И он показал на свои тряпки.
— Я раздам все односельчанам, чтоб помнили меня. Подойди, Мандаленья, поближе и называй одну вещь за другой, всего я не помню; а что забуду — твое. Значит, пиши, Михелис… Ты готов?
— Готов, капитан, готов!
— Стеклянную бутыль раки, вон ту, что стоит в углу, я оставляю аге, — пусть он всю выпьет за мое здоровье. У меня один золотой зуб — пусть его выдернут и передадут вдове Катерине, чтобы сделала из него серьги. Трубку мою с янтарным наконечником я дарю владельцу кофейни Костандису, и когда к нему придет какой-нибудь чужеземец, пусть он на чужбине почувствует себя как дома. Десяток килограммов ячменя я дарю ослику Яннакоса, пусть его накормит в тот вечер, когда ослик с восседающим на нем Христом будет входить в Иерусалим… Немного денег, что остались в кошельке, пусть заберет поп Григорис, а то он и не похоронит, козлиная борода, и я провоняю.

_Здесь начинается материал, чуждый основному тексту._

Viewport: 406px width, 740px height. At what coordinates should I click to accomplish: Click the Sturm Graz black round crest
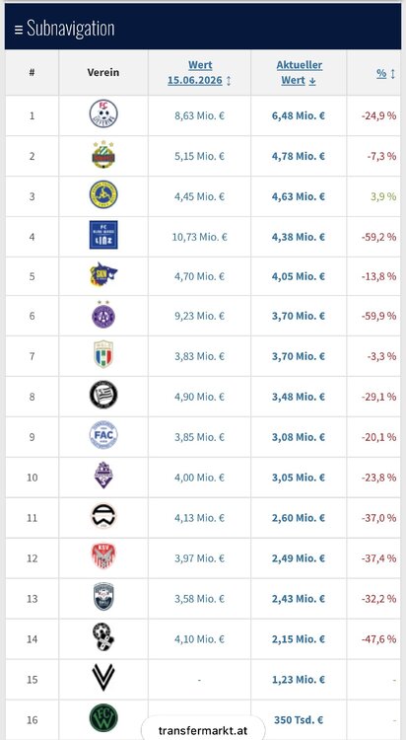[x=103, y=395]
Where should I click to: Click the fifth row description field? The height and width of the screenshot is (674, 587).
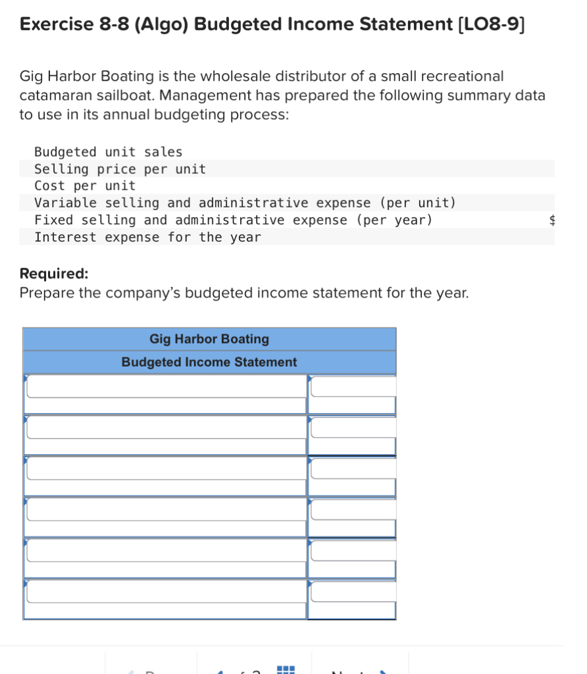pyautogui.click(x=165, y=553)
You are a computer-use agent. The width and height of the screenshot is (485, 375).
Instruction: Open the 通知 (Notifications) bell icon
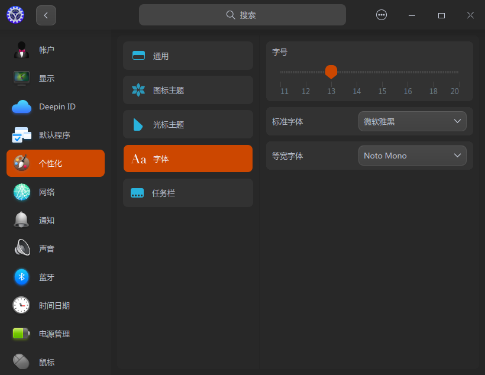[21, 220]
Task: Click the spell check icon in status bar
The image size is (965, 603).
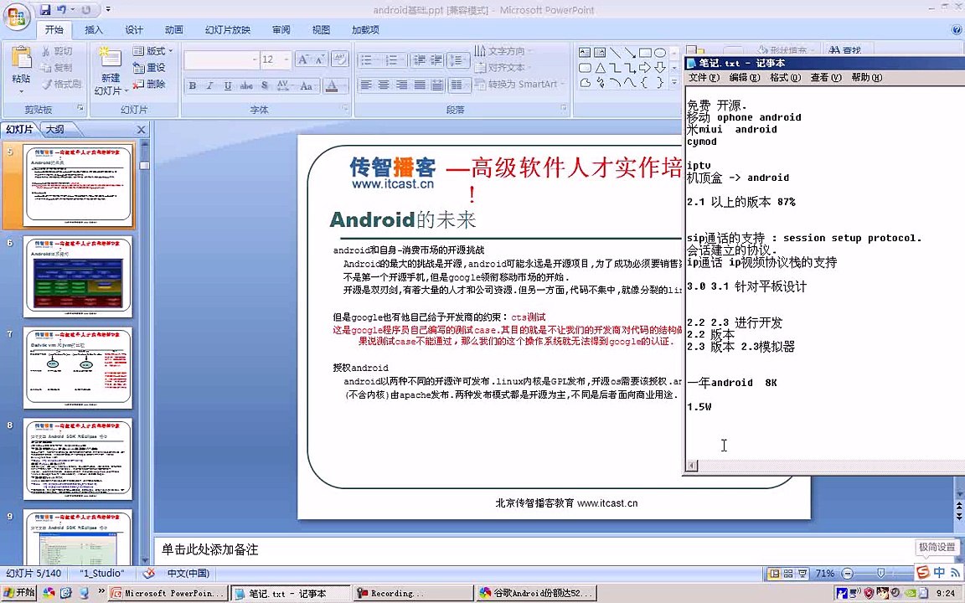Action: tap(148, 574)
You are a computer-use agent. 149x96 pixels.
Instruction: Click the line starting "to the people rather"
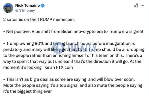click(73, 55)
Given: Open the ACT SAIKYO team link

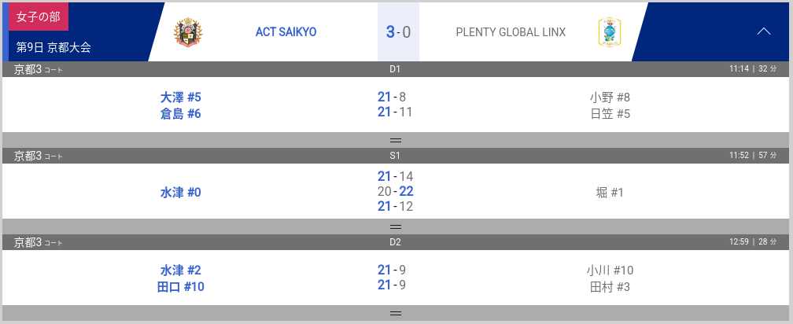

В сундуке, на котором ты сидишь, находится разное барахло, плащи, шапки старые, майки, капитанские сапоги, фонарик, компас и еще кое-какой инструмент — передайте это беднякам, которые живут в пещерах на Саракине; передайте им еще мои горшки и спиртовку, посуду, одежду, которая сейчас на мне, кофе, сахар, лук, бутылку с маслом, сыр и чашку с маслинами… все, все им; жаль мне этих бедняг!.. Ты все записал, Михелис?
— Подожди немного, допишу, не торопись, капитан.
— Тороплюсь я, боюсь не успеть! Пиши побыстрее. У меня есть еще книга «Тысяча и одна ночь». Перечитывал я ее каждое воскресенье; когда другие шли в церковь, коротал за нею время. Ее пусть заберет Костандис, владелец кофейни, и каждое воскресенье, когда после чтения евангелия будут приходить к нему односельчане, пусть кто-нибудь громко читает всем эту книгу, чтоб вы стали зрячими, горемыки! Я не отрицаю, евангелие — замечательная вещь, но и «Тысяча и одна ночь» не хуже. Записал, Михелис?
— Записал, капитан, говори, но не затрудняй себя.
— Ну-ка посмотри, Мандаленья, пройдись немного по дому, — не пропустил ли я какую-нибудь драгоценность?
— Твои туфли, капитан.
— Тьфу! Да, они истрепались, в мусорный ящик нужно их выкинуть! Нет, их я оставлю в наследство бедняге деду Ладасу. Приходя к нему, я всякий раз заставал его босым. Пусть заберет их, скряга, чтоб не простудился и не издох, а то, подумайте только, какая будет потеря! Ну-ка посмотри еще, Мандаленья!
— Фотография!
— А, ее я возьму с собой! Вы положите ее ко мне в гроб, вместе с рамкой и стеклом. И еще я захвачу с собой стакан из-под раки, хорошо он мне послужил, не оставлю я его. О! У нас еще эта статуэтка из гипса; ее пусть заберет Гипсоед; пусть съест и английскую королеву!
— Остается самое главное, — сказал Михелис, — дом.
— Его я оставляю старухе Мандаленье, которая относилась ко мне, как сестра. Достаточно я помучил ее, бедняжку, часто ругай ее; кажется, даже палкой побил ее однажды, — извини меня, Мандаленья, и не плачь. Или, может быть, ты плачешь от радости?
Он попытался улыбнуться, но не смог: ему было больно. Раны снова начали кровоточить.
— Вот и все мое имущество, — сказал он. — Допиши и дай мне бумагу, чтобы я поставил в конце свое имя.
— Михелис подал ему листок, старуха приподняла капитана, Михелис поддержал его руку, и тот расписался: капитан Якумис Кападаис, сын Феодориса.